Directions ▸ Look below for the lines from the one with "Switch to the Informações" to the one with "Given: Click the Conta", and copy exactly those lines, both ends included.

Records for the exercise ▸

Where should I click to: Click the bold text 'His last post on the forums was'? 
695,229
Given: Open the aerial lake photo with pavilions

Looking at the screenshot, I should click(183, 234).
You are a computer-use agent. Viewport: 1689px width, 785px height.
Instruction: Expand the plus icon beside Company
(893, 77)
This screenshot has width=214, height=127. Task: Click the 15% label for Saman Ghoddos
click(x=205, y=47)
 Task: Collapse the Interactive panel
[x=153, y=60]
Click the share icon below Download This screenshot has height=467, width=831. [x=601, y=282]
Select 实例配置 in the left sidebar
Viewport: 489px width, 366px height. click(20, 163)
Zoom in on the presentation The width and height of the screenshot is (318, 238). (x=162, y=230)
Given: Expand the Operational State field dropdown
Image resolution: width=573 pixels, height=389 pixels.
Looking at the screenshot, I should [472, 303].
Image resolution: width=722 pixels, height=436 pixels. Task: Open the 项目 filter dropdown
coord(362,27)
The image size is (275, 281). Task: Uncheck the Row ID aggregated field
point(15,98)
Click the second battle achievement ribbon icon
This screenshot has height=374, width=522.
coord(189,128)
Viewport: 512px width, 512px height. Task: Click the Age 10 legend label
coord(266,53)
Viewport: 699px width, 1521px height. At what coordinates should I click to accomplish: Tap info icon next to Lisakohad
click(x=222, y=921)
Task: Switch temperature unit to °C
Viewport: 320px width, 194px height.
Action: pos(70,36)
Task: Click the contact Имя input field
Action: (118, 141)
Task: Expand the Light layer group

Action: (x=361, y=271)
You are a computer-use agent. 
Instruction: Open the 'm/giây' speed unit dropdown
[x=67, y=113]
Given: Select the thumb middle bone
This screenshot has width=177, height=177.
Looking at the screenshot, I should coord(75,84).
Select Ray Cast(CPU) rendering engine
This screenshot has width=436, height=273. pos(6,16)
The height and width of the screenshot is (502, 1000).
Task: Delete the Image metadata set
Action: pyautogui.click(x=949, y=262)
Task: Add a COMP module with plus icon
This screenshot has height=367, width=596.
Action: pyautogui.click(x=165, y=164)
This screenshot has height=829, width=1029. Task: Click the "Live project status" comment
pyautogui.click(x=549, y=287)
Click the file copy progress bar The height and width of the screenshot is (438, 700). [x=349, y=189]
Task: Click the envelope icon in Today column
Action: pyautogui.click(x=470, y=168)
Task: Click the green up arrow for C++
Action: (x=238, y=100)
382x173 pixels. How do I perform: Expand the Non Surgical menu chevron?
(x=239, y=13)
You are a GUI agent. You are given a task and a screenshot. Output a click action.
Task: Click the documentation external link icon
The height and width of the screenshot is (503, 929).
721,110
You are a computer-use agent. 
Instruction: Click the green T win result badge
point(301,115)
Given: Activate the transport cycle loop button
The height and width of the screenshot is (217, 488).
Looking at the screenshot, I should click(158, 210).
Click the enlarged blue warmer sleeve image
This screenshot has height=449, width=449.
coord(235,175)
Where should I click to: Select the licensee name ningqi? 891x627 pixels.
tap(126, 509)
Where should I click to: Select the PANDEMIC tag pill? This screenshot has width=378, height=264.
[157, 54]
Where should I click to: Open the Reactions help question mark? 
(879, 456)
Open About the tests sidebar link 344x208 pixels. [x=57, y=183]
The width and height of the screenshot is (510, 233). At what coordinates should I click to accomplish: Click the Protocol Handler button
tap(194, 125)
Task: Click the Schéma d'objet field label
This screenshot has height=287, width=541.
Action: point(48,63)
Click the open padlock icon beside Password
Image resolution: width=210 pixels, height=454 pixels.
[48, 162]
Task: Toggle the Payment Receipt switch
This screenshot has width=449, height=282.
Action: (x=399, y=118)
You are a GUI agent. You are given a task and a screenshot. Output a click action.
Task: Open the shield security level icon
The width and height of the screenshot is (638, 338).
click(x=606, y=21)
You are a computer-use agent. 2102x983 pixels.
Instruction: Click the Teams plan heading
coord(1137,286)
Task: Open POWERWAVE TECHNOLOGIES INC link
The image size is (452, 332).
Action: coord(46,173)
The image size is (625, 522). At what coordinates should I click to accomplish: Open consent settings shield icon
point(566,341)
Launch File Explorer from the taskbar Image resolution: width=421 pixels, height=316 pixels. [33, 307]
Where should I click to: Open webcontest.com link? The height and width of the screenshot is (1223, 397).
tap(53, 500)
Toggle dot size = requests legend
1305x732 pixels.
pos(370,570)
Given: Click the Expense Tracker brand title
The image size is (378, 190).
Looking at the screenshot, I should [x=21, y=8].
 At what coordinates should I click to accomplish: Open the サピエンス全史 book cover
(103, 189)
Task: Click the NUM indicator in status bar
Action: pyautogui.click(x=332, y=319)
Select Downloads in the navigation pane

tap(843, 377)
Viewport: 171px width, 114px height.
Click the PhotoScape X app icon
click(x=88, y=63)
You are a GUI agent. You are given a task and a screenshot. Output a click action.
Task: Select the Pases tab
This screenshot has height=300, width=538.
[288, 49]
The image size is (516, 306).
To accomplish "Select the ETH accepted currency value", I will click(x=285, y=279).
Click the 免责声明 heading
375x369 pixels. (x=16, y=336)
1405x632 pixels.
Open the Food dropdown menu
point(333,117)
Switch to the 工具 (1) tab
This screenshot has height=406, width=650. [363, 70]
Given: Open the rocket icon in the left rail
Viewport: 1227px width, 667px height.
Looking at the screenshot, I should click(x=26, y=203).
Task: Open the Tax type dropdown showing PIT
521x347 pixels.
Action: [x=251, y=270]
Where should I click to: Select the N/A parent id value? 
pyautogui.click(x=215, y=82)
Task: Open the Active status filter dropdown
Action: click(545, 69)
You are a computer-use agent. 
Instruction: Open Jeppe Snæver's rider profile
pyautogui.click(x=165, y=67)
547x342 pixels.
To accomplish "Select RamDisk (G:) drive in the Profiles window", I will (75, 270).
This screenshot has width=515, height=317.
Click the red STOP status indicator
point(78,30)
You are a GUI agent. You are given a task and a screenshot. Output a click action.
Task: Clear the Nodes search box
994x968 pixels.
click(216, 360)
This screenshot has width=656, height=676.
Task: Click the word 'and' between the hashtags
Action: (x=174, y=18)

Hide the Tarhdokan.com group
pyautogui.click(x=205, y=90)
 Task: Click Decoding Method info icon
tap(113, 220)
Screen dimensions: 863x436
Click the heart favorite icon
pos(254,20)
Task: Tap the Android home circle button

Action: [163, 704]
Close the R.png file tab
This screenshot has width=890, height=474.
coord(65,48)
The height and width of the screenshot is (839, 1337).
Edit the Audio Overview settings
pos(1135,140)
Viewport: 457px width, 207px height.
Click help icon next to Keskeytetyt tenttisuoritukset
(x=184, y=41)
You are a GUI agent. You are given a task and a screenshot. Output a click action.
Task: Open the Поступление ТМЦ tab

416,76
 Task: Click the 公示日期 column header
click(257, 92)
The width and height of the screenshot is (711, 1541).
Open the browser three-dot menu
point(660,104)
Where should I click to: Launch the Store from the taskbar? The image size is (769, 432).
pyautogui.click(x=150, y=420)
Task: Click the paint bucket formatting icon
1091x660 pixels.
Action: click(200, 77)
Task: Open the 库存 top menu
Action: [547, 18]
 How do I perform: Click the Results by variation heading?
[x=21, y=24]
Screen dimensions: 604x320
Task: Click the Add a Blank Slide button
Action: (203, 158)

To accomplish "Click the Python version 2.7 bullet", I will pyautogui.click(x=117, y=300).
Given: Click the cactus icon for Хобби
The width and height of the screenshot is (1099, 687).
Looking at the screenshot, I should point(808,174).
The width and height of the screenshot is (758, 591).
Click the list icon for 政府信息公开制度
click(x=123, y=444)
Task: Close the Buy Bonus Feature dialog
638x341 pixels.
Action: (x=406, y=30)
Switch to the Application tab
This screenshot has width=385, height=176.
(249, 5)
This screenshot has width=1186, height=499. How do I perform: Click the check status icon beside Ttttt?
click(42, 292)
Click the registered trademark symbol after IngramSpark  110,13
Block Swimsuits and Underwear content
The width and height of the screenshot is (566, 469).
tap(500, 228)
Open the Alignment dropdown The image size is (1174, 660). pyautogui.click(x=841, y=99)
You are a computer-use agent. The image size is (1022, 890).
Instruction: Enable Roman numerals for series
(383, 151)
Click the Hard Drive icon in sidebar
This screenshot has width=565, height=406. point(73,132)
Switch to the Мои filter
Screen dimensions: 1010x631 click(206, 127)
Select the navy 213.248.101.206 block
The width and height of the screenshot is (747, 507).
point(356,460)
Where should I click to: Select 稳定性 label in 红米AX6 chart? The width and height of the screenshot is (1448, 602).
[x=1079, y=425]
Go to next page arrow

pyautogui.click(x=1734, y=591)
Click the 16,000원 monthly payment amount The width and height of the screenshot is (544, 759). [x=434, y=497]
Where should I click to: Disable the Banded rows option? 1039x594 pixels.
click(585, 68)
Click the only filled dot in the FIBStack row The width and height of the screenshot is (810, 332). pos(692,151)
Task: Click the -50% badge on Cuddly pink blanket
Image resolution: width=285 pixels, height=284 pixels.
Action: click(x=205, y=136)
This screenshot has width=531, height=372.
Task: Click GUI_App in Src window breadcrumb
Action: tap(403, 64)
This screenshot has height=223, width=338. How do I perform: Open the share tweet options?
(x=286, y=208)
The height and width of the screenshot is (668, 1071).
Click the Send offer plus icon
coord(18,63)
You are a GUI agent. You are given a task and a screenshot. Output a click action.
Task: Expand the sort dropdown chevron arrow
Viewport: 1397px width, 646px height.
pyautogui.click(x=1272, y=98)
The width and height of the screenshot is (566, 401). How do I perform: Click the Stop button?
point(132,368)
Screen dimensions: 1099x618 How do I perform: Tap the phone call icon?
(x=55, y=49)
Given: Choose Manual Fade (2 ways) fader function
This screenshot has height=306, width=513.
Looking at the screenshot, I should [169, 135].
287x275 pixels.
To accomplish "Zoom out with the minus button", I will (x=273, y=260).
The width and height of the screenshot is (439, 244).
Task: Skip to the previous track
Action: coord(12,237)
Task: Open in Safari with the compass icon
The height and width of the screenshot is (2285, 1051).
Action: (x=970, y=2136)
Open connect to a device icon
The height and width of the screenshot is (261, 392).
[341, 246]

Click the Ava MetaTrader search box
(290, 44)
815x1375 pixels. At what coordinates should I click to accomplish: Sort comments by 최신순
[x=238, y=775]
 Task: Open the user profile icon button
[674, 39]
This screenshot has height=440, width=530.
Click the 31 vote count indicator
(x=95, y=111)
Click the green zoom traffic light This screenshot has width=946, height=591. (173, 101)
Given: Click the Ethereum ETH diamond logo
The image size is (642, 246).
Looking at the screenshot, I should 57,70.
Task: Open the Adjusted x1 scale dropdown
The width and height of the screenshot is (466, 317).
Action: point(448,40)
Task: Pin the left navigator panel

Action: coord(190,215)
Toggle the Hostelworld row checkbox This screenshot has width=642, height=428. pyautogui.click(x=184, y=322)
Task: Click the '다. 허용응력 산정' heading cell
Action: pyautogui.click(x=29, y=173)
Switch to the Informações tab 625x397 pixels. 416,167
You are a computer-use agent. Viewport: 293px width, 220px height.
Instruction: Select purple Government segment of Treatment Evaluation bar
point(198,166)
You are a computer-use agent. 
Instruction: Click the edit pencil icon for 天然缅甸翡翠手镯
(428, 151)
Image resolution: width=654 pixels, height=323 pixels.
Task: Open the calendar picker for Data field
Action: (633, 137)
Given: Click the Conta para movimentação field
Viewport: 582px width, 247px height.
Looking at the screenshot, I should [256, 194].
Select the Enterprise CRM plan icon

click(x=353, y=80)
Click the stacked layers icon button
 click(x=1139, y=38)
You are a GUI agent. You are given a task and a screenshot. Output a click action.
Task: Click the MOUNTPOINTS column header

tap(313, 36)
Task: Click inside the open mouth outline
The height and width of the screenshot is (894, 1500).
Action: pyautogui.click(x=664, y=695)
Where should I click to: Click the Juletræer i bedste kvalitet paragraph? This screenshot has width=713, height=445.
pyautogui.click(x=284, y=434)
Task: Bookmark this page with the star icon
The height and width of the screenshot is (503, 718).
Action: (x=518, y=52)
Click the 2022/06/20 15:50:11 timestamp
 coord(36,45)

Result for this task ▸
Switch to the Informações tab 625x397 pixels. 416,167
You are a computer-use agent. Viewport: 293px width, 220px height.
Instruction: Select purple Government segment of Treatment Evaluation bar
point(198,166)
You are a computer-use agent. 
Instruction: Click the edit pencil icon for 天然缅甸翡翠手镯
(428, 151)
Image resolution: width=654 pixels, height=323 pixels.
Task: Open the calendar picker for Data field
Action: (633, 137)
Given: Click the Conta para movimentação field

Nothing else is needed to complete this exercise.